Aim of the exercise = Find the lines below holding the word "computer" and copy each of them.

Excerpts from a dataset
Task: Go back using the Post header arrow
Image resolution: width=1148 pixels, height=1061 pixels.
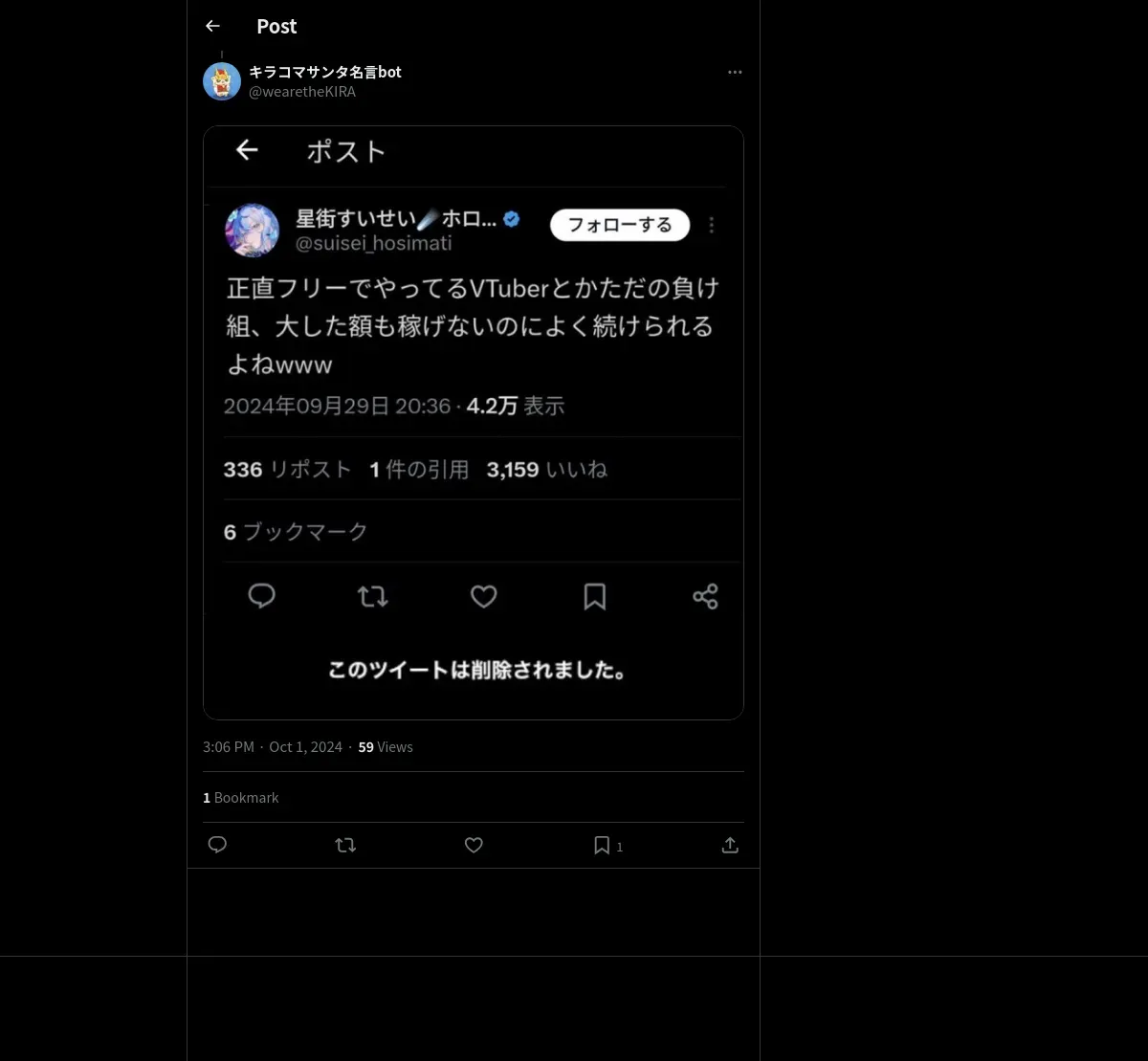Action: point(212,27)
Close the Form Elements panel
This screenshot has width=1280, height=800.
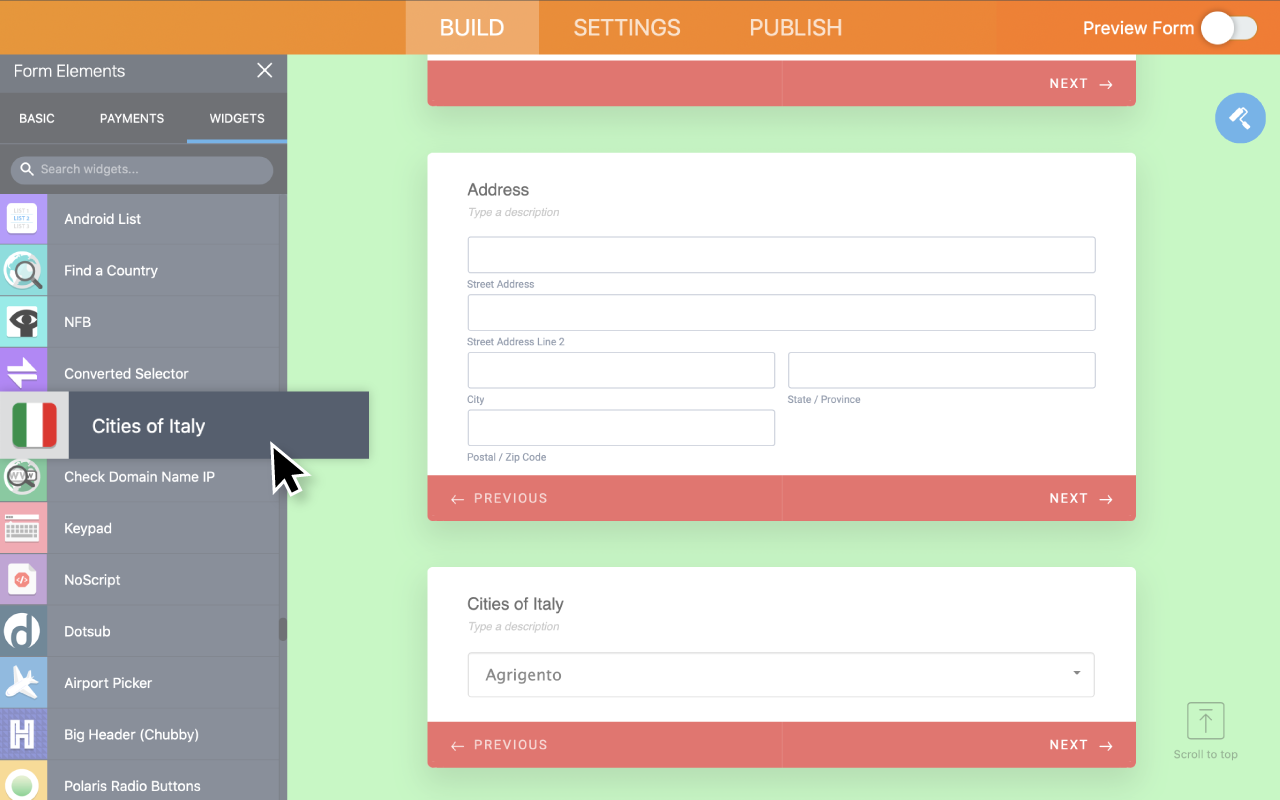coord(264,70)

...

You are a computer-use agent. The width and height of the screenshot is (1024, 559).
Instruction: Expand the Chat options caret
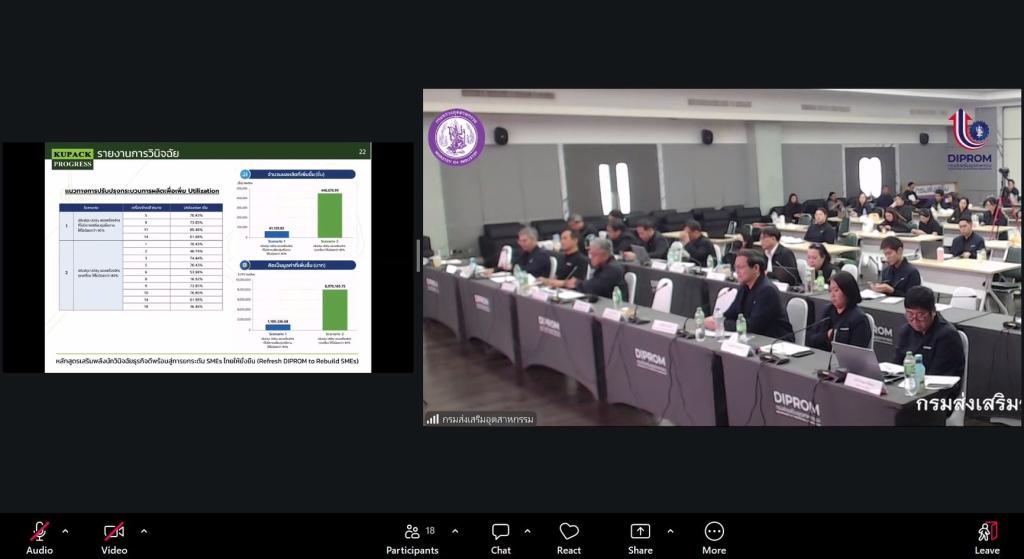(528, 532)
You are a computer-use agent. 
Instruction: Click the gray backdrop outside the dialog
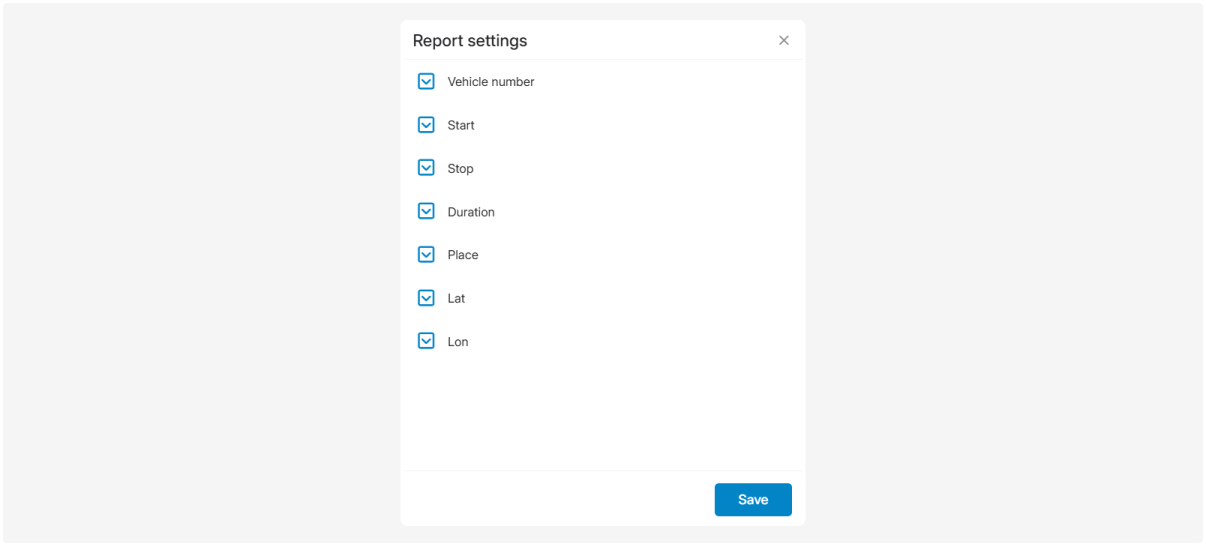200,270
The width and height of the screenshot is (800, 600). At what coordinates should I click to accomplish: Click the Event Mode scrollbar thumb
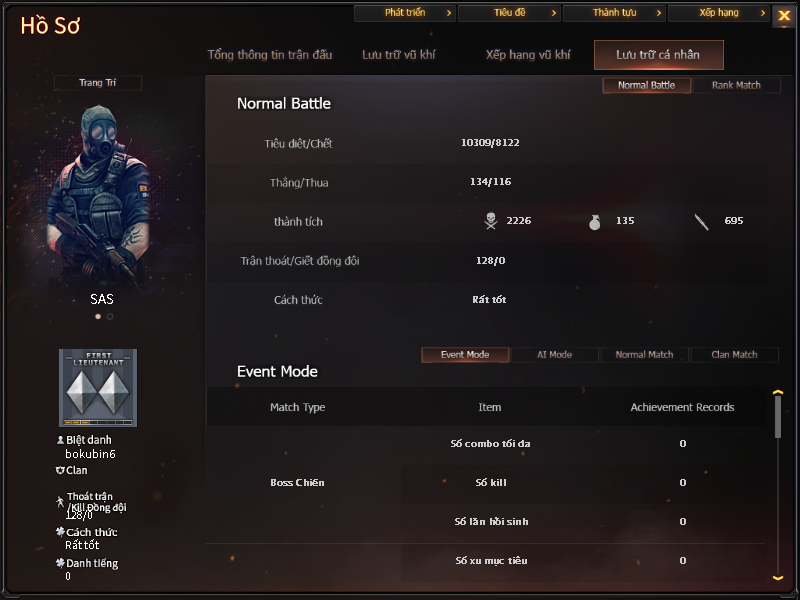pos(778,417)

Written solution =
You are a computer-use agent. The width and height of the screenshot is (1024, 559).
You are a computer-use agent. 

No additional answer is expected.